Depuis la relance du dossier Bukanga Lonzo, les violons ne s’accordent pas du tout entre le président de l’Assemblée nationale, Vital Kamerhe, et Dieudonné Kamuleta, président de la Cour constitutionnelle. Le premier exige du second une lettre de demande de levée d’immunités parlementaires de Matata Ponyo, député national. C’est seulement si ces immunités sont levées que l’ancien Premier ministre pourrait être jugé par la cour constitutionnelle.
C’est dans ce sens que VK s’est adressé le jeudi 17 avril 2025 au président de la Cour constitutionnelle pour exiger le strict respect de la procédure dans le dossier Bukanga Lonzo.
Vital Kamerhe a rappelé dans sa correspondance que, conformément à la loi, toute poursuite judiciaire contre un député doit être précédée d’une demande formelle de levée de ses immunités parlementaires.

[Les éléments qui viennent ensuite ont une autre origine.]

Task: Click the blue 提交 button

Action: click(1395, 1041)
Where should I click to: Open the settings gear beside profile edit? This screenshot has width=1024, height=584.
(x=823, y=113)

Il attend ainsi de la haute cour l’envoi d’une lettre officielle à l’Assemblée nationale, afin de permettre à la plénière de se prononcer sur cette levée.
« Comme ce fut le cas pour Nicolas Kazadi, la Cour de cassation avait écrit au bureau, et la plénière s’était prononcée. Nous attendons également que la Cour constitutionnelle nous saisisse par écrit, afin de respecter les règles et faciliter la collaboration entre les deux institutions», a-t-il écrit.
Par ailleurs, Vital Kamerhe a précisé que toute demande de levée d’immunité devra être motivée par des éléments concrets permettant à la plénière d’examiner la requête de manière éclairée.
Ce faisant, le speaker de la chambre basse du Parlement a exprimé son indignation face au lancement d’une procédure judiciaire contre un député encore protégé par ses immunités parlementaires. Il a affirmé son engagement à défendre tous les élus en cas d’atteinte à leurs droits.
Pour rappel, le procès du dossier Bukanga Lonzo s’est ouvert devant la Cour constitutionnelle. L’ancien Premier ministre Matata Ponyo est accusé d’avoir détourné plus de 200 millions de dollars, dont les fonds n’auraient pas été retracés selon un rapport de l’Inspection générale des finances-IGF.
Matata suspend sa participation aux audiences
Fort de cette prise de position de Vital Kamehe, le député national Matata Ponyo a dans une correspondance adressée au président de la Cour constitutionnelle le lundi 21 avril 2025, annonce la suspension de sa participation aux audiences de la Cour constitutionnelle. Il justifie sa décision en se fondant sur la position adoptée par l’Assemblée nationale lors de sa plénière du 17 avril. À cette occasion, la chambre basse du Parlement a estimé que les poursuites engagées contre le député violent la Constitution ainsi que le Règlement intérieur, en ce qu’elles ont été lancées sans la levée préalable de ses immunités parlementaires.
« Les poursuites diligentées contre le député national Matata Ponyo que je suis, dans la cause sous R.P.0002, sont inconstitutionnelles et violent également le Règlement intérieur de l’Assemblée nationale, en ce qu’elles sont exercées contre un député national couvert par ses immunités parlementaires », écrit-il dans sa lettre.
La plénière de l’Assemblée nationale a, selon Matata, exigé de la Cour constitutionnelle qu’elle se conforme strictement à la procédure prévue par la Constitution. En conséquence, il annonce son refus de continuer à comparaître, se pliant aux exigences de l’institution parlementaire à laquelle il appartient.
De son côté, le professeur Raphaël Nyabirungu, coordinateur du collectif d’avocats de Matata Ponyo, a dénoncé lors d’une conférence de presse la manière dont la justice traite son client. Il accuse les juges de vouloir «malmener» l’ancien Premier ministre, sans respecter les principes élémentaires de l’État de droit.
«On ne peut pas juger deux fois une même affaire. Comment peut-on juger un député national sans vérifier si ses immunités ont été levées? La Cour constitutionnelle doit respecter l’article premier de la Constitution, qui consacre l’État de droit», a-t-il déclaré.
Malgré les multiples demandes de remise formulées par les avocats des prévenus pour mieux préparer leur défense, la Cour a ouvert l’instruction le 14 avril dernier. Matata Ponyo, interrogé ce jour-là, avait affirmé ne pas être prêt à répondre, faute de temps suffisant pour étudier le dossier.
Pendant que le procès se poursuit, cette passe d’armes entre la Cour constitutionnelle et le Parlement est de nature à raviver le débat sur le respect des immunités parlementaires et les principes fondamentaux du droit dans notre pays.